START DATA RECORDS
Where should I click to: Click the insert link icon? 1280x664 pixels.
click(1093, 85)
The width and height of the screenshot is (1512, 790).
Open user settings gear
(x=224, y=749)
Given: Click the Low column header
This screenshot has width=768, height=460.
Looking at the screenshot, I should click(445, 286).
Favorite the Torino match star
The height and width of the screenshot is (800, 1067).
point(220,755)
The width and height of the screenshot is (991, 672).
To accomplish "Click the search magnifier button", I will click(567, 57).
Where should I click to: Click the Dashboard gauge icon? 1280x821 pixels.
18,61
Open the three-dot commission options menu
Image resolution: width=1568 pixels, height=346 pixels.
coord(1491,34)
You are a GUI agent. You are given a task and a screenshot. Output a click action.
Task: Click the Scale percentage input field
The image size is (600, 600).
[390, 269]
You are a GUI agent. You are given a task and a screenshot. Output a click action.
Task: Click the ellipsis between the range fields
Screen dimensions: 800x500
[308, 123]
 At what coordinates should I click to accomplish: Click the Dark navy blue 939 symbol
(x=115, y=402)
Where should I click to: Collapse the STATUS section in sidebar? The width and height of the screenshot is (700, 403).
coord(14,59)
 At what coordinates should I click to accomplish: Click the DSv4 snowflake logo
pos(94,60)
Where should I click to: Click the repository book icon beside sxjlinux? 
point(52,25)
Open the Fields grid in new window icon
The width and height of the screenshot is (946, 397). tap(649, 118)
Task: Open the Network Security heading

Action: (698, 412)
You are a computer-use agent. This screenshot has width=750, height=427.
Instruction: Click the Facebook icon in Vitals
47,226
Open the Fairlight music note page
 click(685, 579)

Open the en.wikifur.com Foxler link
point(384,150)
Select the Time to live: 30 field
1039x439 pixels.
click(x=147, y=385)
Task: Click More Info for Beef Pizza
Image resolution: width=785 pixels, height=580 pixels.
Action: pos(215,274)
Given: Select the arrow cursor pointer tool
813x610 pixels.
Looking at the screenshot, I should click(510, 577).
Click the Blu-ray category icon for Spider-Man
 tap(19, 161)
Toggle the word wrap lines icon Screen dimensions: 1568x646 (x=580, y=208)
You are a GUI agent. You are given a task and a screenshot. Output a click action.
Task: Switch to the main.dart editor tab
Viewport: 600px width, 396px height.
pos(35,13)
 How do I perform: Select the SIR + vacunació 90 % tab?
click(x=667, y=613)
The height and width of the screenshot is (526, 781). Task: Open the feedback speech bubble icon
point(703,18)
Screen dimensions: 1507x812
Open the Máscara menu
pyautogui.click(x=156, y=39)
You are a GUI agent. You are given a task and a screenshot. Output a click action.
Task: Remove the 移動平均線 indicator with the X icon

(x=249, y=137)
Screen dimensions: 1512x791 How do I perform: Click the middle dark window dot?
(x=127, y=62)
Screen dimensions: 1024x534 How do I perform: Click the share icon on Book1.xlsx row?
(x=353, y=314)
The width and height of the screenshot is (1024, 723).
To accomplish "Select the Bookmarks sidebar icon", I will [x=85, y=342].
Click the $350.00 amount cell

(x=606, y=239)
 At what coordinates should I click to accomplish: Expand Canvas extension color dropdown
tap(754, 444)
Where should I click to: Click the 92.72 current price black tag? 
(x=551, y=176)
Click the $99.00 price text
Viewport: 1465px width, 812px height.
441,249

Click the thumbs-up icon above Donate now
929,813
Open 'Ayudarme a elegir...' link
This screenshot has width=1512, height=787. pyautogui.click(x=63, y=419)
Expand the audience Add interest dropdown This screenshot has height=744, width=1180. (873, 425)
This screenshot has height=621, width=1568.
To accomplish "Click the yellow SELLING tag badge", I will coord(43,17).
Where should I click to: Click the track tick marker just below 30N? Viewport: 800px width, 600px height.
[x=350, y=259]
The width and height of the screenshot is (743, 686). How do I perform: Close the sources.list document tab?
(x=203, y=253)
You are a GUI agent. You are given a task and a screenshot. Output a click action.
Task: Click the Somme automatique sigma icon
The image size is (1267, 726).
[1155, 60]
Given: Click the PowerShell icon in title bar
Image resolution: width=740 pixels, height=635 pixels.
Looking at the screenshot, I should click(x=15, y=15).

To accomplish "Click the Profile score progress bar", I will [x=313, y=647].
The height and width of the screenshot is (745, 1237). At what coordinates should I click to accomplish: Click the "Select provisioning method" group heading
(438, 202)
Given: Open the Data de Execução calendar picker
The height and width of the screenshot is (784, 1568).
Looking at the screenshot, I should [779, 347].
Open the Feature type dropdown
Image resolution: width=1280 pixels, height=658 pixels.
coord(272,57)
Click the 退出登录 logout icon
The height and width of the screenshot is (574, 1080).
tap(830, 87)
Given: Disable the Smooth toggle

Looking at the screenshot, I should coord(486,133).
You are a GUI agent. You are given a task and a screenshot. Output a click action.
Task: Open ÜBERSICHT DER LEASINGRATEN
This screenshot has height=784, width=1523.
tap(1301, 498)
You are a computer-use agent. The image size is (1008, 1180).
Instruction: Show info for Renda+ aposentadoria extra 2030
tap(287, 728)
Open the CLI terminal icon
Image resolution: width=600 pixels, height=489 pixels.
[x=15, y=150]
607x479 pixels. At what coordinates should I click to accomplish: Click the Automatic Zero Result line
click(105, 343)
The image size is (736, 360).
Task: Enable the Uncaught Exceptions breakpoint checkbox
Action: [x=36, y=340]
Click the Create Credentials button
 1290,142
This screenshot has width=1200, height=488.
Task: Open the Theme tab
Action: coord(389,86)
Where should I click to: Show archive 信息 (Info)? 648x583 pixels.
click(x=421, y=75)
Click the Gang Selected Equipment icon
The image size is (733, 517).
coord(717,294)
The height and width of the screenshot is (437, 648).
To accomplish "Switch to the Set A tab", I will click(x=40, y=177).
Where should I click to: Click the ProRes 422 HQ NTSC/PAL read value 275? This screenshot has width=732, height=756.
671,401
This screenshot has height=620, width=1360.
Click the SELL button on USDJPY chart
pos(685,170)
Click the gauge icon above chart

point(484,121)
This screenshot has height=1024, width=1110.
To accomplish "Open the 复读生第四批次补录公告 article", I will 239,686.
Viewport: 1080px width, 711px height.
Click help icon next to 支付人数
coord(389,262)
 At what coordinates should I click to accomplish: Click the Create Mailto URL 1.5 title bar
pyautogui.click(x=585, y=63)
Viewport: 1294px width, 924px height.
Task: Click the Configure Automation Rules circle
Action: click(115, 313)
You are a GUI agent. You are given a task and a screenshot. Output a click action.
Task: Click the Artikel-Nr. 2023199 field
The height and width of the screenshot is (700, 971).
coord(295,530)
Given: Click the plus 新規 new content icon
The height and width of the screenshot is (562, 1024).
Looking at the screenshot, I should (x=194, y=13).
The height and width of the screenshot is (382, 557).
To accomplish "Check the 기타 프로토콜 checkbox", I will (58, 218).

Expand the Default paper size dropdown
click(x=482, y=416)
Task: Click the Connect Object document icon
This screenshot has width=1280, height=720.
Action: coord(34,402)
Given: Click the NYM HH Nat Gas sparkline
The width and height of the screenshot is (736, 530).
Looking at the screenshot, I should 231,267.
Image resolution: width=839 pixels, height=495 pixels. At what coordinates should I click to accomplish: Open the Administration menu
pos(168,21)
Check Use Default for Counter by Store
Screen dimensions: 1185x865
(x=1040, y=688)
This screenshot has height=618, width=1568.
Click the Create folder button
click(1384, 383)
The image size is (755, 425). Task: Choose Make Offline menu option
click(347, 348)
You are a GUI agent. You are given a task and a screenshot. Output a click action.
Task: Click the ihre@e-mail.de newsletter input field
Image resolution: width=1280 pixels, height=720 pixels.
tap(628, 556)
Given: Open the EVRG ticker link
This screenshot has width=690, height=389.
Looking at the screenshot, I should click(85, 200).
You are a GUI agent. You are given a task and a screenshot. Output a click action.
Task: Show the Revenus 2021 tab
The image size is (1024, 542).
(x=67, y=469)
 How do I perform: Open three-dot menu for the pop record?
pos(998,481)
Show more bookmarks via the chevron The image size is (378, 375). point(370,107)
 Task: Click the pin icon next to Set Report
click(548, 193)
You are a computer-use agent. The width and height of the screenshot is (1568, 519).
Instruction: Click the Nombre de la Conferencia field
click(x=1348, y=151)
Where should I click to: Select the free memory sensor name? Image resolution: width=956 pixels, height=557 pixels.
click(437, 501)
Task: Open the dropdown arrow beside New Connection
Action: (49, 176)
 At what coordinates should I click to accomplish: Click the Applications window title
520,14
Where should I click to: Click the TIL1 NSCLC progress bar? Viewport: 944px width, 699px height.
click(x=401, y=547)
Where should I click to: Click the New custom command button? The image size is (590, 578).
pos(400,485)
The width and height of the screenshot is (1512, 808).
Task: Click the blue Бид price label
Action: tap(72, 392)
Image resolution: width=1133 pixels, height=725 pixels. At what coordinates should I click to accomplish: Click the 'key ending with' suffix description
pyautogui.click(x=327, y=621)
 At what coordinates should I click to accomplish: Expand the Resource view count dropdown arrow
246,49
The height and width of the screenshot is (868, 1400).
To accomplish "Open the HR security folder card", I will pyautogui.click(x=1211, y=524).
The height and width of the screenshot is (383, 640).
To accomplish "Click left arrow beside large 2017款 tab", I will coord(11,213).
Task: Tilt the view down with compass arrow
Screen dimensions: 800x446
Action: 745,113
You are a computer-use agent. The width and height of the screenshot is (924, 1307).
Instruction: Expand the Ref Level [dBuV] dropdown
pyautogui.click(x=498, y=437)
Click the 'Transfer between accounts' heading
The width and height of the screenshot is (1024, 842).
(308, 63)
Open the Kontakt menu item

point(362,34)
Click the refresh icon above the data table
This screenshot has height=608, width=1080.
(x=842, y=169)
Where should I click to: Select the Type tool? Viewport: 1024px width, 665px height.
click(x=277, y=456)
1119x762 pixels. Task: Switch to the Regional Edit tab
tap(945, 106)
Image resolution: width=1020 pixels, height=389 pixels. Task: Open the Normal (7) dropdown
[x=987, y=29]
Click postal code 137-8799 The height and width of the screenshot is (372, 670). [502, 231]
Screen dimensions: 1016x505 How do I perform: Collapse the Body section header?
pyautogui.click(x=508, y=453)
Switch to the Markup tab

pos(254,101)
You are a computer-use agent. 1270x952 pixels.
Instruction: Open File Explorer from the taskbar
END DATA RECORDS
**INSTRUCTIONS FOR THE TASK:** Word for word, restate the lines above from the line containing "The width and height of the screenshot is (736, 530)." through the line containing "This screenshot has height=618, width=1568.", with both included and nothing else.

**WRITTEN ANSWER:**
The width and height of the screenshot is (736, 530).
Looking at the screenshot, I should 231,267.
Image resolution: width=839 pixels, height=495 pixels. At what coordinates should I click to accomplish: Open the Administration menu
pos(168,21)
Check Use Default for Counter by Store
Screen dimensions: 1185x865
(x=1040, y=688)
This screenshot has height=618, width=1568.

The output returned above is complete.